PA-RISC information - since 1999

NeXTSTEP on PA-RISC

Overview

NexTSTEP 3.3
© NeXT 1994

NeXTSTEP is a Unix operating system based on Mach microkernel with an advanced GUI, developed in the 1980s and 90s by NeXT. NeXTSTEP supported PA-RISC computers in release 3.3 from 1994 in an effort to open up the operating system to other hardware platforms like HP PA-RISC, SPARC and Intel x86.

The PA-RISC version of NeXTSTEP 3.3 was developed on and specifically for the HP 9000 712 pizzabox workstation, a very fitting combination of the 1990s with a very nice user experience.

NeXTSTEP on PA-RISC
NeXTSTEP, Thomas Schanz CC BY-SA 4.0

Introduced in 1989 by NeXT, NeXTSTEP featured development and user environments, an unique GUI and the Display Post Script (DPS) display system. The operating system core is a Mach microkernel, 4.3BSD compatible and runtime-extensible.

In its early years, NeXTSTEP only ran on NeXT black hardware, sophisticated and expensive custom NeXT designs based on Motorola 68000, the sleek NeXT cubes. In 1991 white hardware, Intel x86 PC, was supported in NeXTSTEP 3.1 to open up the operating platform.
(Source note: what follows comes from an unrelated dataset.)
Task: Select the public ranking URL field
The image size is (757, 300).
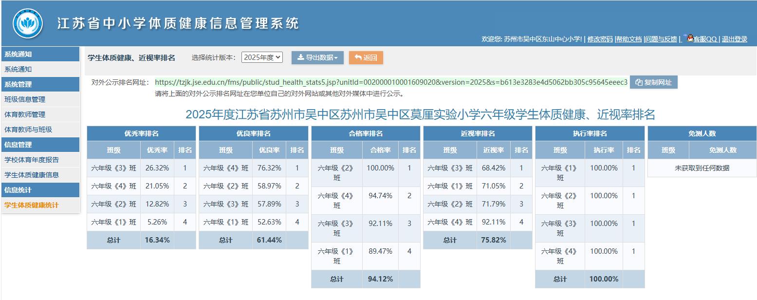Action: pyautogui.click(x=389, y=82)
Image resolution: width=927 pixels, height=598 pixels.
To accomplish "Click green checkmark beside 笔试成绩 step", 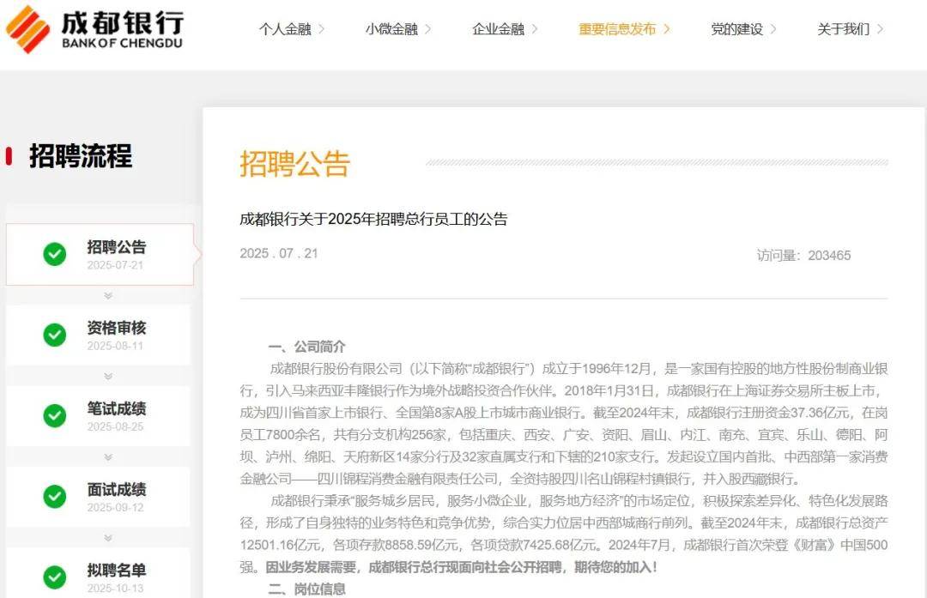I will click(x=55, y=416).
Development continued and in 1994 NeXTSTEP 3.3 was released with support for different RISC platforms including Sun SPARC and HP PA-RISC. Support for PA-RISC in NeXTSTEP was only brief and limited to a select set of 32-bit HP 9000 workstations.

NeXTSTEP itself, while revolutionary in aspects, did not have long commercial success. However some of its ideas and technologies live on in Mac OS, after corporate M&A and consolidation in the tech sector.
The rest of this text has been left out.